4 – Produire Les Hommes du président est aussi une façon pour Robert Redford de montrer son mépris pour Richard Nixon. Il l’a rencontré quand il avait 13 ans. Richard Nixon, alors sénateur de Californie, lui a remis un trophée gagné lors d’un tournoi de tennis. L’acteur dit avoir tout de suite ressenti « son caractère artificiel et quelque chose de sombre et de déplaisant dans cet homme. C’était purement viscéral. »

5 – Robert Redford organise une rencontre entre son ami scénariste William Goldman (oscarisé pour Butch Cassidy et le Kid) et Bob Woodward et Carl Bernstein alors qu’ils finissent l’écriture de leur livre. Robert Redford veut son avis sur l’histoire mais n’envisage pas de l’embaucher pour écrire le scénario. Quelques semaines plus tard, l’éditeur Simon & Schuster envoie par erreur une épreuve du livre à William Goldman qui croit donc être engagé. Robert Redford ne le détrompe pas, par amitié.

6 – La première version du scénario de William Goldman ne plaît à personne. Quelqu’un – Carl Bernstein selon Bob Woodward – l’intitule même Butch Woodward and the Sundance Bernstein.

7 – Carl Bernstein et Bob Woodward s’essayent aussi à l’écriture d’un scénario. Sans succès. La seule scène gardée est celle où Carl Bernstein parle à l’assistante de l’adjoint de Charles Colson, le conseiller spécial du président Nixon, à la terrasse d’un restaurant.

8 – Carl Bernstein signe un autre scénario, écrit avec sa petite amie de l’époque, Nora Ephron (future scénariste de Quand Harry rencontre Sally et Nuits blanches à Seattle). Tous deux sont encouragés par Bob Woodward mais leur script est rejeté.

9 –William Goldman multiplie les réécritures de son scénario jusqu’à une dernière version qu’il livre en mai 1975. Il gagnera l’Oscar de la meilleure adaptation.

10 – Tous les faits du scénario sont vérifiés par William Goldman, Robert Redford et Alan J. Pakula auprès de sources indépendantes. Les trois hommes s’intéressent aux moindres détails.

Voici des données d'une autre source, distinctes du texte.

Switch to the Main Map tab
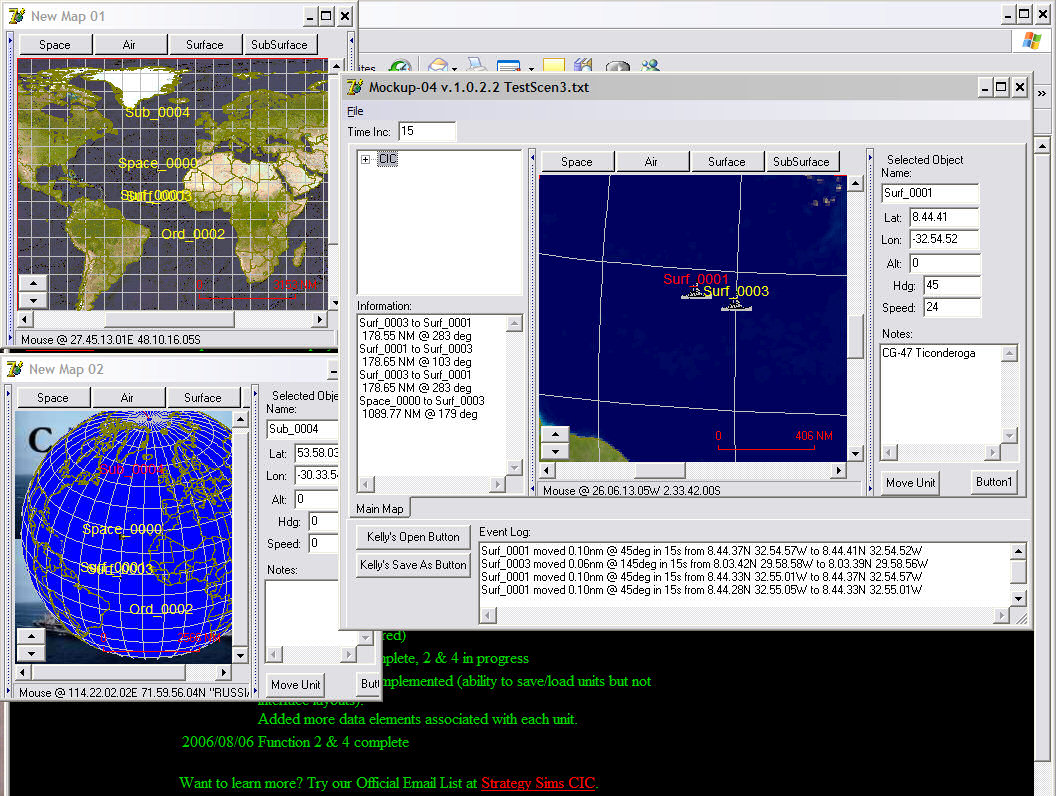This screenshot has width=1056, height=796. pyautogui.click(x=380, y=509)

Dustin Hoffman, Penny Fuller et Robert Redford

Dustin Hoffman, Penny Fuller et Robert Redford

11 – Robert Redford met le scénario à la disposition des employés du Washington Post cités dans le film. Ils n’ont cependant aucun droit légal de s’opposer à quoi que ce soit sauf à la présence de leur nom dans le long métrage. Certains journalistes profitent donc de ce droit, comme Marilyn Berger dont le nom est remplacé par celui – inventé – de Sally Aiken. Elle est celle qui raconte à Carl Bernstein que Ken Clawson, ancien du Washington Post devenu directeur adjoint de la communication à la Maison Blanche, se vante d’être l’auteur de la fameuse lettre aux Canucks.

12 – Selon la loi, Katharine Graham, propriétaire et présidente du Washington Post, peut officiellement refuser que le nom du Washington Post soit utilisé dans le film. Selon la loi, la production peut utiliser ce nom de toute façon.

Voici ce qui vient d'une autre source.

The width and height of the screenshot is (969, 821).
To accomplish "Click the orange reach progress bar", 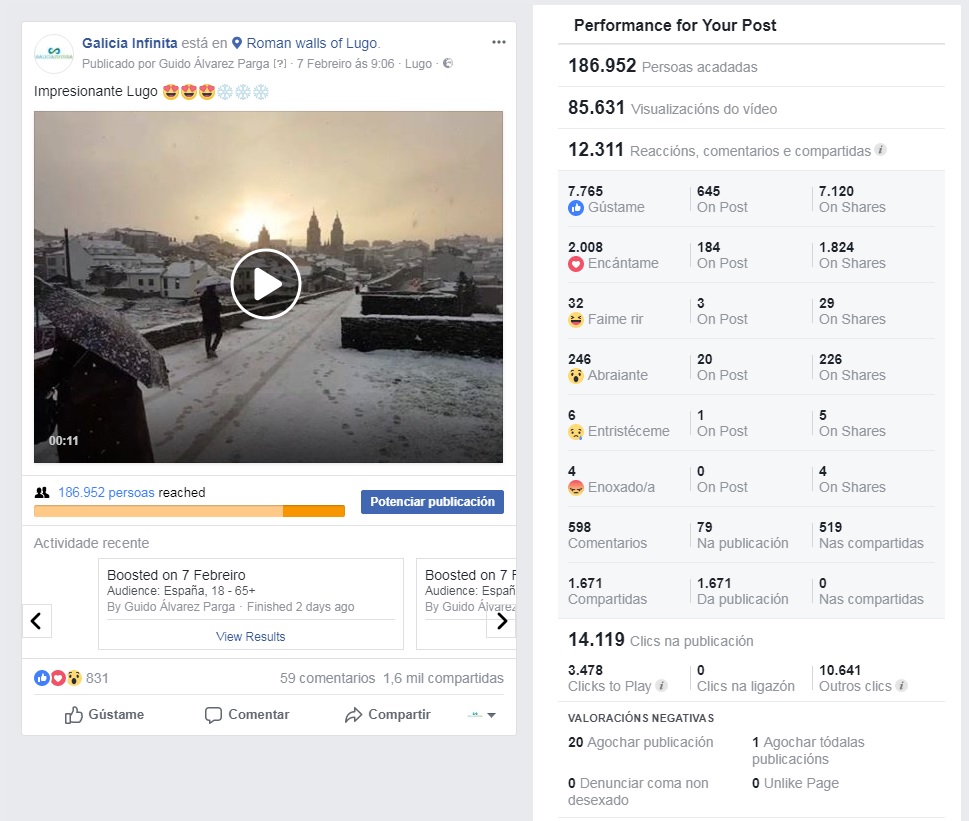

13 – Le film ne couvre que les sept premiers mois de l’enquête de Bob Woodward et Carl Bernstein, de l’effraction du Watergate, le 17 juin 1972, à l’inauguration de Richard Nixon pour son second mandat, le 20 janvier 1973.

14 – La Warner Bros. accepte de produire le film à la condition que Robert Redford joue Bob Woodward. L’acteur n’avait initialement aucune intention de jouer dans le film.

15 – Robert Redford pense d’abord à Al Pacino pour interpréter Carl Bernstein mais après réflexion, il choisit Dustin Hoffman. Il lui parle du projet pendant un match de basket des Knicks de New York.

16 – Dustin Hoffman a lui aussi envisagé d’acheter les droits du livre pour sa propre société de production.

Halbrook - Felt17 – Robert Redford choisit Hal Holbrook pour incarner Gorge profonde. Sa décision est approuvée par Bob Woodward, le seul à connaître la véritable identité de son informateur. W. Mark Felt avouera en 2005 être Gorge profonde. A l’époque du Watergate, il est le directeur adjoint du FBI. Son nom est mentionné comme un des possibles informateurs dès 1976, dans les notes de production du film.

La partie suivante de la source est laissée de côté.